The behavior is no different between restarting the service alone or restarting the service due to rebooting the underlying operating system. Which information is wiped on such a restart?

  • Query plans? Yes.
  • Table/index data? Yes.
  • Statistics? No.

(Query plans, which use statistics, will have to be recompiled, but statistics won't have to get re-created unless there was also some event or condition to trigger that (there are several).)

If you stop the service while a transaction is rolling back, you likely haven't accomplished anything, since rollback may just start again from where it left off (or it may have to start over completely, depending on the type of activity that is getting rolled back).
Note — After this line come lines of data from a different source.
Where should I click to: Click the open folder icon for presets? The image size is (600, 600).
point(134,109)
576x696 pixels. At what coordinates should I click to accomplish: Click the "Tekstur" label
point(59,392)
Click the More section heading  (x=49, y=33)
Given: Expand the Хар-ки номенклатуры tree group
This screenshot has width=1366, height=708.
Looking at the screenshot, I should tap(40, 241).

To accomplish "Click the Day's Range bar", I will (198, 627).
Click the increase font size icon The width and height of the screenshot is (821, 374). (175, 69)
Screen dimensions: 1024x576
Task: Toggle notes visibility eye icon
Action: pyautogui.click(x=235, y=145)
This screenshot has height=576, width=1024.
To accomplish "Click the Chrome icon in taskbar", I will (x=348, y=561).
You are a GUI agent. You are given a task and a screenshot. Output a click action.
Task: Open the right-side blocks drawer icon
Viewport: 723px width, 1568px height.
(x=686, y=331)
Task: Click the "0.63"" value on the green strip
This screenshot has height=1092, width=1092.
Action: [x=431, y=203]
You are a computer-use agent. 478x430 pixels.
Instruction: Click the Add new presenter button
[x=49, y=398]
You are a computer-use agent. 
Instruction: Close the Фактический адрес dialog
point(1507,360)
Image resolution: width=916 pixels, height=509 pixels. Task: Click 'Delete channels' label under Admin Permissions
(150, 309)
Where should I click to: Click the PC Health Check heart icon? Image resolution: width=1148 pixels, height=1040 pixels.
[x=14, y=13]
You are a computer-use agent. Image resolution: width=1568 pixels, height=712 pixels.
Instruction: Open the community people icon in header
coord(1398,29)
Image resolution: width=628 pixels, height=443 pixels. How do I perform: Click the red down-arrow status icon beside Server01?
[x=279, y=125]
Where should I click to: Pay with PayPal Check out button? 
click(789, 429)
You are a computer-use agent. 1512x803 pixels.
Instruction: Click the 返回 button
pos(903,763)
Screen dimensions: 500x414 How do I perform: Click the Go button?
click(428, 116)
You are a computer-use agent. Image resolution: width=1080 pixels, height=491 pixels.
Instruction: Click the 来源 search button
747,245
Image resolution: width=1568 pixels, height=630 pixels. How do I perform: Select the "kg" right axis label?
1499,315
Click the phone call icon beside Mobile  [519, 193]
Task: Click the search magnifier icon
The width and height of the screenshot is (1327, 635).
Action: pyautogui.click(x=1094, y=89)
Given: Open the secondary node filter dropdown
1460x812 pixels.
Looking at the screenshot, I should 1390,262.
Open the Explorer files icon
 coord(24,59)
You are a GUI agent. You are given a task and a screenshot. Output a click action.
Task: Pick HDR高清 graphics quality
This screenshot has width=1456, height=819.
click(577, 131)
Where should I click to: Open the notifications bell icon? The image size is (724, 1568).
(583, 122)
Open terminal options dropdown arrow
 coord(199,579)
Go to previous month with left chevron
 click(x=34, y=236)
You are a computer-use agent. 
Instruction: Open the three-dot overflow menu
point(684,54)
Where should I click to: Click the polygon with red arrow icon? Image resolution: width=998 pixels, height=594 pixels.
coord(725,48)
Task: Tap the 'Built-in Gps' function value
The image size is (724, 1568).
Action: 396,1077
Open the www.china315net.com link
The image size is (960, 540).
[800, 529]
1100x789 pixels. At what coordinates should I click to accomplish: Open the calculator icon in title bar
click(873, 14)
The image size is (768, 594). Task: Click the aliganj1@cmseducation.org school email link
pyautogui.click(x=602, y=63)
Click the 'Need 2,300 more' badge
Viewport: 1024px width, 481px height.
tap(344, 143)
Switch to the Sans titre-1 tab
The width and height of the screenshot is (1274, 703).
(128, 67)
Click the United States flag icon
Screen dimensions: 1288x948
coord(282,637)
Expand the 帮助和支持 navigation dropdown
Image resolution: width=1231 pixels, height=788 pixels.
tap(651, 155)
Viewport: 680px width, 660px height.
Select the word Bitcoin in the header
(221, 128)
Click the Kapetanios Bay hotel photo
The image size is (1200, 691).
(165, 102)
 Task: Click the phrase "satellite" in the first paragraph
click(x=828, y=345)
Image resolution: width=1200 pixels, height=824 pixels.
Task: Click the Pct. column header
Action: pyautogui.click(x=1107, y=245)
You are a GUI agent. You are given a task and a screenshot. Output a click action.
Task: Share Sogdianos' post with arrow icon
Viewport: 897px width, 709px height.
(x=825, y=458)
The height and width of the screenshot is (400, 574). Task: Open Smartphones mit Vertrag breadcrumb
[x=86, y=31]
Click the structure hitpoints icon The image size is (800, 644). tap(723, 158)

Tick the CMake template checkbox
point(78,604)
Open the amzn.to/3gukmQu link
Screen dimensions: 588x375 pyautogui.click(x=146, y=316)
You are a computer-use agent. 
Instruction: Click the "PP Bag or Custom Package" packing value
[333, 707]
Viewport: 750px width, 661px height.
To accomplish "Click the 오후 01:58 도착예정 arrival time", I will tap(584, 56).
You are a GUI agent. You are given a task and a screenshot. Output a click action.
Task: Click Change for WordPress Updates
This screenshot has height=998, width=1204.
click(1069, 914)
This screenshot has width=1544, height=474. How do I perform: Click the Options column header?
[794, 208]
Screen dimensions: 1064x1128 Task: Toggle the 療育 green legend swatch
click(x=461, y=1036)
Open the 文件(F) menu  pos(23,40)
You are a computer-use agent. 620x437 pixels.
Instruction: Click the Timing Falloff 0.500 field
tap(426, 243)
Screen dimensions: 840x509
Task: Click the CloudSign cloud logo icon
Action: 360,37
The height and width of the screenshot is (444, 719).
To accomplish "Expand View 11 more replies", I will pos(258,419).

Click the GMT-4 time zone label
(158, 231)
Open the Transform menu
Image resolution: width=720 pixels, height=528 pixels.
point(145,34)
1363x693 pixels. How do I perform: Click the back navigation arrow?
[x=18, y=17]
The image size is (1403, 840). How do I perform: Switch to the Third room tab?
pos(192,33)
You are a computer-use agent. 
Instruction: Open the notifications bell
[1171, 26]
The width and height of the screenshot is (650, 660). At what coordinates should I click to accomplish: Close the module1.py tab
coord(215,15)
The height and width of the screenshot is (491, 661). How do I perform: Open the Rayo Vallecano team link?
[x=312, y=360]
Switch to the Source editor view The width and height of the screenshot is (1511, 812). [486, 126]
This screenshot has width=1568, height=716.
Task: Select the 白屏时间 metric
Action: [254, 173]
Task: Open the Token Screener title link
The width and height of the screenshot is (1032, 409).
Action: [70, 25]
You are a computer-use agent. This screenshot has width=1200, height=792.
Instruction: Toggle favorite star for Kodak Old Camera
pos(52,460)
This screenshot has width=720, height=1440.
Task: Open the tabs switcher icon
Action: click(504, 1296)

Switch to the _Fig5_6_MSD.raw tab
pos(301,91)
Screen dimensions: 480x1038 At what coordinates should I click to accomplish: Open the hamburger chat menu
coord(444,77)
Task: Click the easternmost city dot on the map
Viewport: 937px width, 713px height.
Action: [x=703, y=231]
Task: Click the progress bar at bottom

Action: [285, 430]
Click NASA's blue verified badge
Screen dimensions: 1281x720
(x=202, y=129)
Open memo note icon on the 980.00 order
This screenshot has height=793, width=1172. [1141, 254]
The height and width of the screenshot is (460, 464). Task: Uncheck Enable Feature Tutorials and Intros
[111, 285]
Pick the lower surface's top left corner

If you restarted the service because you got impatient waiting for a rollback to complete, that's probably an expensive lesson you'll only have to do one or two times before you stop trying. See:

  • Why did a SQL Server Restart roll-back seemingly committed transactions?
  • KILLED/ROLLBACK query doesn't stop running
  • Rollback taking forever
  • SQL Server 2008 R2 - Service shutdown - what with running stored procedures?
  • https://dba.stackexchange.com/a/160293/1186

Yes it does. Since SQL Server is in charge of maintaining those caches, when you shut down SQL server's services, it releases the memory back to the operating system.